For a more robust version you could add whitespace where necessary/possible and make the . in the RegEx match newlines: m/"utterance"\s*:\s*"(.*?)(?<!\\)"/s
If you have multiple entries for the utterance confidence hash/object, changing case and weird formatting of the JSON string try this:
# weird JSON:
$json = <<'EOJSON';
{
"status":0,
"id":"an ID",
"hypotheses":[
{
"UtTeraNcE":"hello my name is \"Bob\".",
"confidence":0.0
},
{
'utterance' : 'how are you?',
"confidence":0.1
},
{
"utterance"
: "
thought
so!
",
"confidence" : 0.9
}
]
}
EOJSON
# RegEx with alternatives:
print "$1\n" while ( $json =~ m/["']utterance["']\s*:\s*["'](([^\\"']|\\.)*)["']/gis);
The main part of this RegEx is "(([^\\"]|\\.)*)". Description in detail as extended regex:
/
["'] # opening quotes
( # start capturing parentheses for $1
( # start of grouping alternatives
[^\\"'] # anything that's not a backslash or a quote
| # or
\\. # a backslash followed by anything
) # end of grouping
* # in any quantity
) # end capturing parentheses
["'] # closing quotes
/xgs
If you have many data sets and speed is a concern you can add the o modifier to the regex and use character classes instead of the i modifier. You can suppress the capturing of the alternatives to $2 with clustering parenthesis (?:pattern). Then you get this final result:
m/["'][uU][tT][tT][eE][rR][aA][nN][cC][eE]["']\s*:\s*["']((?:[^\\"']|\\.)*)["']/gos
Yes, sometimes perl looks like a big explosion in a bracket factory ;-)

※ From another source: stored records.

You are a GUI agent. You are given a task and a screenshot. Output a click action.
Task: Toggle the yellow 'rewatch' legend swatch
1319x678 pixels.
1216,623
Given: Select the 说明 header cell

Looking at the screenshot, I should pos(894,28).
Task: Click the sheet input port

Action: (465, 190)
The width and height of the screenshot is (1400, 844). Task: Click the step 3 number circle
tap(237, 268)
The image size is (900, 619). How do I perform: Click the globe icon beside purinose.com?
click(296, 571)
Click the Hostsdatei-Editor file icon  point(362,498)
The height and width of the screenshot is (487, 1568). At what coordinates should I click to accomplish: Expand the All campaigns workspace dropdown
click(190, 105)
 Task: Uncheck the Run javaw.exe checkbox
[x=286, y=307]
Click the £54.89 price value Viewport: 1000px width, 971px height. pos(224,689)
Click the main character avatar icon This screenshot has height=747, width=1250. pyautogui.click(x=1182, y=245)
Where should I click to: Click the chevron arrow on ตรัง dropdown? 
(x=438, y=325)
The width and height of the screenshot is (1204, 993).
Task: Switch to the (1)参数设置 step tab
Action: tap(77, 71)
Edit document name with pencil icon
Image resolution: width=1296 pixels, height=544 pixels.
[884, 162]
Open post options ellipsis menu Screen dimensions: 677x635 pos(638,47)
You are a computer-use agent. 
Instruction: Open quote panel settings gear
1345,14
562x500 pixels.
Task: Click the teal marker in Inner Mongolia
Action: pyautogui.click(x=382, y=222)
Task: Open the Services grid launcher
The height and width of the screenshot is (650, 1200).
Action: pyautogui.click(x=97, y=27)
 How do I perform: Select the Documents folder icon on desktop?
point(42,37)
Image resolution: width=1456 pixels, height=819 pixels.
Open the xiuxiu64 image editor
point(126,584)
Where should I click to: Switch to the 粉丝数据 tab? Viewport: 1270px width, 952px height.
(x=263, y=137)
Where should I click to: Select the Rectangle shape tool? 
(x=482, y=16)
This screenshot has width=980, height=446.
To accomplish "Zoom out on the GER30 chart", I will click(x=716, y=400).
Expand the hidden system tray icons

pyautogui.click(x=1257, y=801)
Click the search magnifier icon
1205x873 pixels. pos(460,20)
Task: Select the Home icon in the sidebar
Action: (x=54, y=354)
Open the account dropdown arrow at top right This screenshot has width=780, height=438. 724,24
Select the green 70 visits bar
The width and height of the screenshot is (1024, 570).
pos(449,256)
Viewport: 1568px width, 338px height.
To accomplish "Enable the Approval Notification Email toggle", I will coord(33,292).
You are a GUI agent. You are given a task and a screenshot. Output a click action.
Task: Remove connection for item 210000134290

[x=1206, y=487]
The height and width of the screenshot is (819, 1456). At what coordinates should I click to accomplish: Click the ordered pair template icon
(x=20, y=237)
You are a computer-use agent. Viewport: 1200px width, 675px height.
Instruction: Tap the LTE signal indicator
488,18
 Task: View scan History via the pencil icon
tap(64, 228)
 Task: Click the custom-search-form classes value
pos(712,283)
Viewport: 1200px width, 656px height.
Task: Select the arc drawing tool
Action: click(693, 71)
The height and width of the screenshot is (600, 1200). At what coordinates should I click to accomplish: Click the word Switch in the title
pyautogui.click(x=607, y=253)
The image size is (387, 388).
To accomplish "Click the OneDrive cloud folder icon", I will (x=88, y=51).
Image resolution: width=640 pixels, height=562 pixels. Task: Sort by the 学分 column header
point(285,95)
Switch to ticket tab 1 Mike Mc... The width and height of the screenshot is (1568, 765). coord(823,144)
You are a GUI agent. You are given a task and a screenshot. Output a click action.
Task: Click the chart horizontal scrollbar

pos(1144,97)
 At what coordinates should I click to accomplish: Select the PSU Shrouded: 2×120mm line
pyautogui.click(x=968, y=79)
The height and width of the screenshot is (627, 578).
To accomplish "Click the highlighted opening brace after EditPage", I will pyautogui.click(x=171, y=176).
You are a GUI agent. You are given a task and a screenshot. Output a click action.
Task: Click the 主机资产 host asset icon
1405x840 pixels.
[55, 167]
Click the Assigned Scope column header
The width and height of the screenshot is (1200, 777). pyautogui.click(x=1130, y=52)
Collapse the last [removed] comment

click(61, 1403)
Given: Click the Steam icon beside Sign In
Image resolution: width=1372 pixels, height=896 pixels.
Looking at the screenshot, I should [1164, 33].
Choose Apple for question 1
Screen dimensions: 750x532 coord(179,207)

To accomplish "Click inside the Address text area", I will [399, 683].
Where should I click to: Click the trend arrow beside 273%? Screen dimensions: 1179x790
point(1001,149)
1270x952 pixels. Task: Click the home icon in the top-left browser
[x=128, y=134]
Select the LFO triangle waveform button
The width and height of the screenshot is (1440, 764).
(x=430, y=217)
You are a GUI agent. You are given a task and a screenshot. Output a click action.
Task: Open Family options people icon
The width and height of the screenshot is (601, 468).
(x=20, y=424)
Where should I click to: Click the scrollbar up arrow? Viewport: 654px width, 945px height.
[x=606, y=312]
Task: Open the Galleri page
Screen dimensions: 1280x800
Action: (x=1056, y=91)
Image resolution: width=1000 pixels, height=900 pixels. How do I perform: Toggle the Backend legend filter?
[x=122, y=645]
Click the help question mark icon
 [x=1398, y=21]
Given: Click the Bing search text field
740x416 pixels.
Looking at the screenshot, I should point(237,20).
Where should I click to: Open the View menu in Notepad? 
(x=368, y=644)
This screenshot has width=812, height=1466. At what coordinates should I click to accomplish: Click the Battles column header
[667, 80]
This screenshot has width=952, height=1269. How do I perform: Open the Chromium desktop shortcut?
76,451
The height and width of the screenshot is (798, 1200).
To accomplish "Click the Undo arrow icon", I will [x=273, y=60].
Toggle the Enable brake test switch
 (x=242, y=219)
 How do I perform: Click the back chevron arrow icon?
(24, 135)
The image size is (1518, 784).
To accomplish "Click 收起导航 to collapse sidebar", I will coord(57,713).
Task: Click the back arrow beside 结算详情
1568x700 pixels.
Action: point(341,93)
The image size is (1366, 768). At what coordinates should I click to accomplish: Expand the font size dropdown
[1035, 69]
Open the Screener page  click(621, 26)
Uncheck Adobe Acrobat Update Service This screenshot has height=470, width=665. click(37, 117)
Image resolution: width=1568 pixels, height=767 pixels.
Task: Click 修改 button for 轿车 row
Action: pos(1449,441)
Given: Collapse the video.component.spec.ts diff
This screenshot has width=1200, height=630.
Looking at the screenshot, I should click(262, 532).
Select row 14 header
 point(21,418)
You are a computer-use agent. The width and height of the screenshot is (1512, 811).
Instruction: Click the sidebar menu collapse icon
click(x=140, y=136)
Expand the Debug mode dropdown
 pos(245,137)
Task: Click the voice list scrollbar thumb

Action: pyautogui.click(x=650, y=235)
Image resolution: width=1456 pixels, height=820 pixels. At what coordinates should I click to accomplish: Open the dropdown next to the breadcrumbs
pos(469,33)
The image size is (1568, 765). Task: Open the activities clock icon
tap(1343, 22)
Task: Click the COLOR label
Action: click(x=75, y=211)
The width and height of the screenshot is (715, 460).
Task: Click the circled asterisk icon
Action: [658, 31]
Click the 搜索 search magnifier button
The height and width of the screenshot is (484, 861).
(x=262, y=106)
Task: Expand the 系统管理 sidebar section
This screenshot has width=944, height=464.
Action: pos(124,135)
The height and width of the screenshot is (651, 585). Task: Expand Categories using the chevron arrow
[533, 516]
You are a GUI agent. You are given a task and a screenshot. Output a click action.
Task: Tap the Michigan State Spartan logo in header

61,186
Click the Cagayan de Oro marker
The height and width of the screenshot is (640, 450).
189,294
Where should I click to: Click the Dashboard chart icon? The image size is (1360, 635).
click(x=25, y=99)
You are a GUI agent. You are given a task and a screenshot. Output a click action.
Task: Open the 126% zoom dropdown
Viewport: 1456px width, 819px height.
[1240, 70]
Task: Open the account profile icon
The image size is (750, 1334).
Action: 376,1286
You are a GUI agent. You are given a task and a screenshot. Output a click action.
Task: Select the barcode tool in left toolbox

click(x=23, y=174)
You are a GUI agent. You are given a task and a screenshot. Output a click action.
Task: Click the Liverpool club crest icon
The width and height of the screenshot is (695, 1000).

Just stubmled upon another nice method of doing this, i finaly found how to acsess the Mac OS X JavaScript engine form commandline, heres the script,
alias jsc='/System/Library/Frameworks/JavaScriptCore.framework/Versions/A/Resources/jsc'
x='{"status":0,"id":"7aceb216d02ecdca7ceffadcadea8950-1","hypotheses":[{"utterance":"hello how are you","confidence":0.96311796}]}'
jsc -e "print(${x}['hypotheses'][0]['utterance'])"
Ugh, yes i came up with another answer, im strudying python and it reads arrays in both its python format and the same format as a json so, i jsut made this one liner when your variable is x
python -c "print ${x}['hypotheses'][0]['utterance']"
figured it out for unix but would love to see your perl and c, objective-c answers...
echo $X | sed -e 's/.*utterance//' -e 's/confidence.*//' -e s/://g -e 's/"//g' -e 's/,//g'
:D
shorter copy of the same sed:
echo $X | sed -e 's/.*utterance//;s/confidence.*//;s/://g;s/"//g;s/,//g'